You know that feeling when something just fits? Not just a good fit, but a perfect, made-for-you kind of fit. That's what we often mean when we say something is 'tailored.' But in the world of complex information, especially in fields like engineering and manufacturing, 'tailored' can sometimes feel a bit… well, too simple.
I was digging into some material about managing technical knowledge – the kind that spans from initial research all the way through to production. It’s fascinating how much information gets generated, and how it’s passed from one team to another. Think about it: researchers, modelers, developers, manufacturers – they all have their piece of the puzzle. But the way this knowledge is handed over can be a real bottleneck. It’s often a formal process, involving reinterpretation, which, as you can imagine, can lead to errors and inconsistencies. And then there's the sheer volume of it all; it’s not something you can just shove into a standard database.
What struck me most was the distinction between explicit knowledge (the stuff you can write down, like experimental data or models) and tacit knowledge (the 'know-how' that lives in people's heads). Decisions, especially in manufacturing, are a blend of both. You take what’s documented and combine it with that intuitive understanding that comes from experience.
To really use knowledge effectively, though, you need more than just the data itself. You need the context – the circumstances under which it was created. This is what they call 'provenance.' It’s like knowing the story behind a recipe, not just the ingredients. This context is crucial for understanding the quality of the knowledge, for reproducing it, and for learning from it. And it needs to be accessible, structured in a way that makes sense.
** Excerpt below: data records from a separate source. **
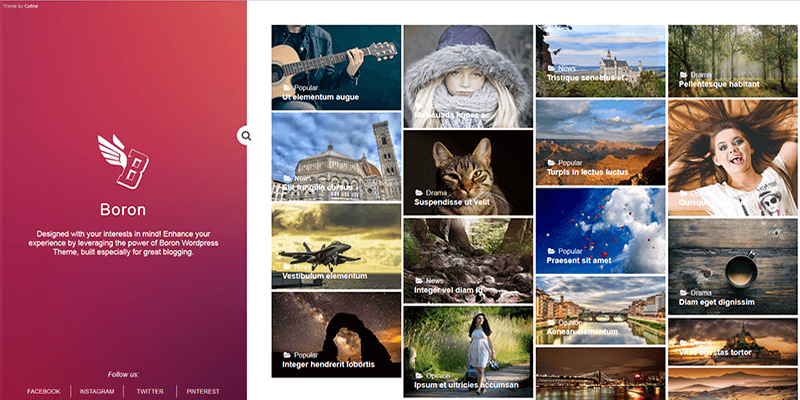Open the search magnifier icon
Screen dimensions: 800x400
(246, 135)
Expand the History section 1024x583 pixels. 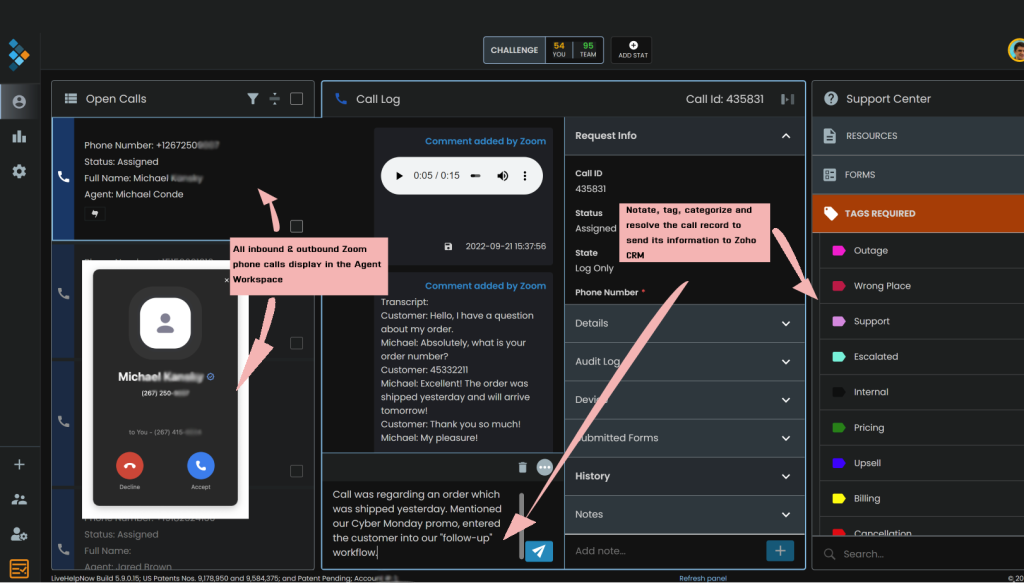point(785,476)

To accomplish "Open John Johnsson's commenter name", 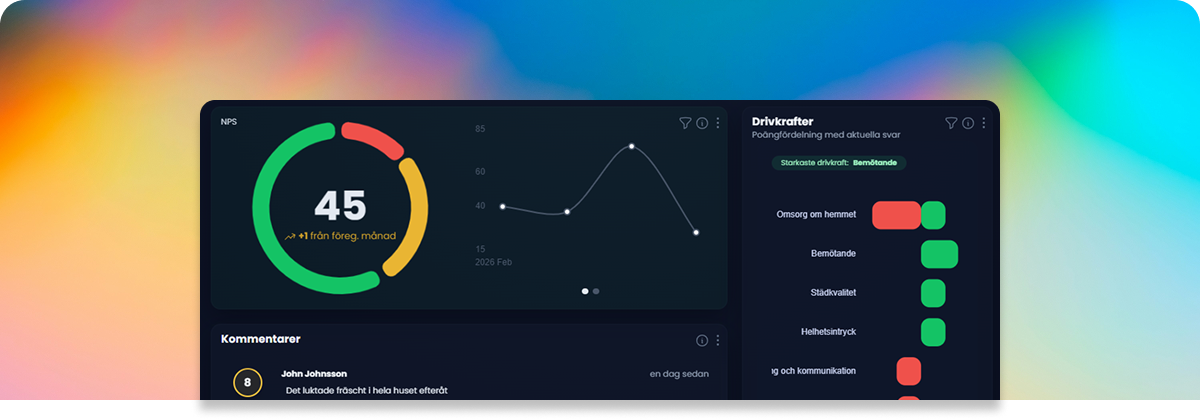I will 314,374.
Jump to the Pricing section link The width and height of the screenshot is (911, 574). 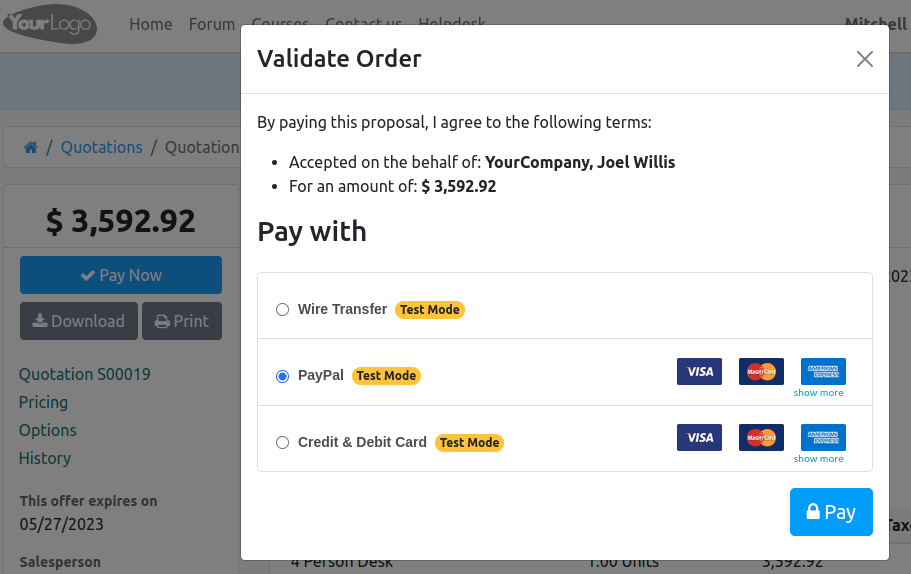(44, 402)
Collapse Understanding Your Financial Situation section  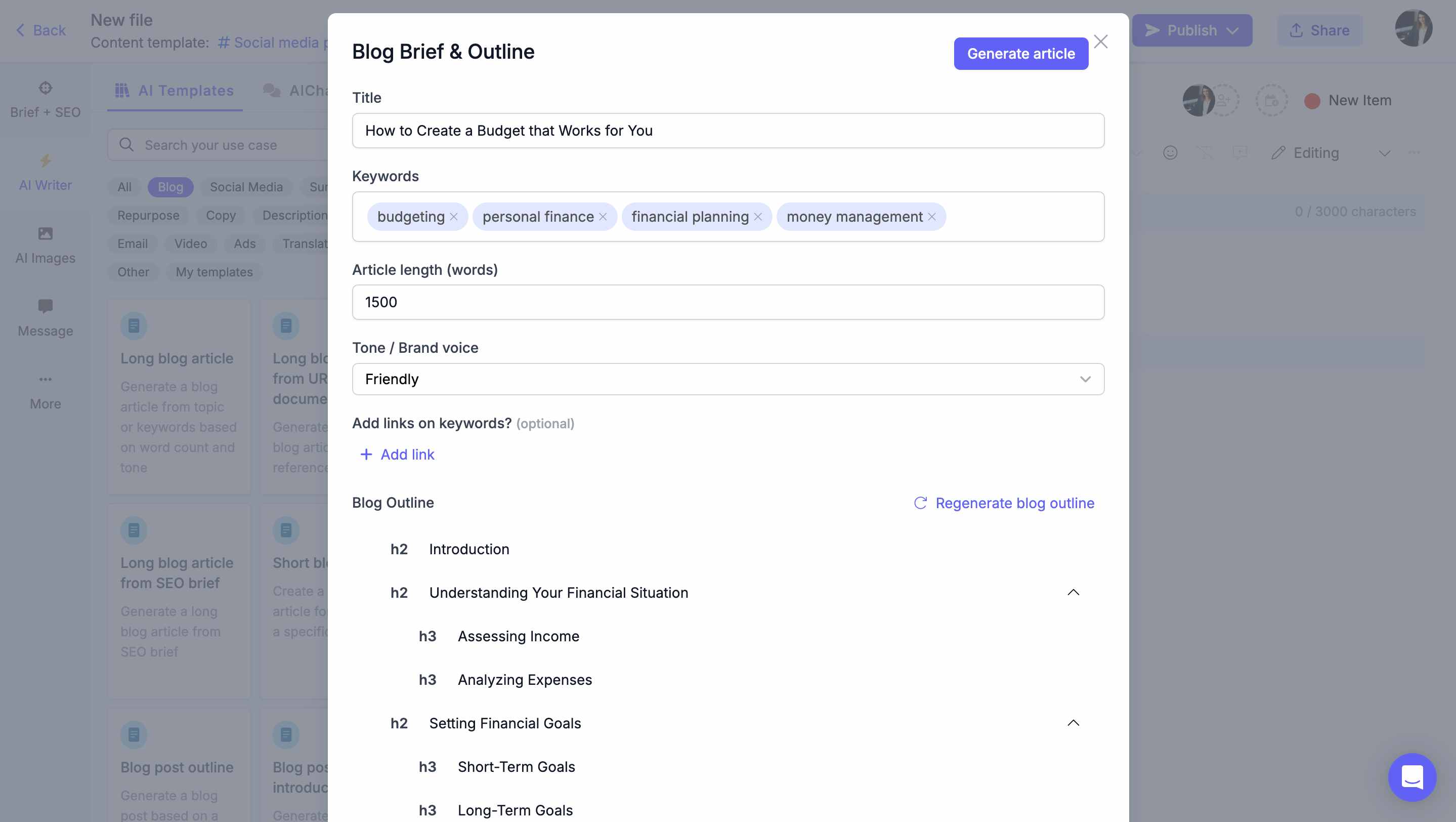[1073, 593]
The approach discussed involves a 'workflow-based framework.' The idea is that for every piece of information, there's a well-defined procedure, a workflow, that captures its context. These workflows can be thought of as networks of tasks, performed in a specific order, with information flowing between them. They’ve categorized these into business workflows, scientific workflows, experimental procedures, and manufacturing recipes. Each serves a distinct purpose, but they often connect and influence each other, creating a hierarchy.
For instance, a scientific workflow might calculate a production schedule, which then feeds into a manufacturing recipe that dictates how a product is actually made. These hierarchies can be quite deep, spanning different departments and involving multiple types of workflows. It’s about creating a system that not only helps generate knowledge but also makes it accessible to everyone involved throughout its entire life cycle.
So, when we talk about making knowledge fit, it’s not just about tailoring. It’s about creating a system that’s customized, bespoke, purpose-built, and context-aware. It’s about ensuring that the right information, with all its nuances and history, is available to the right people at the right time, allowing for more informed decisions and smoother operations. It’s a much deeper, more integrated kind of fit.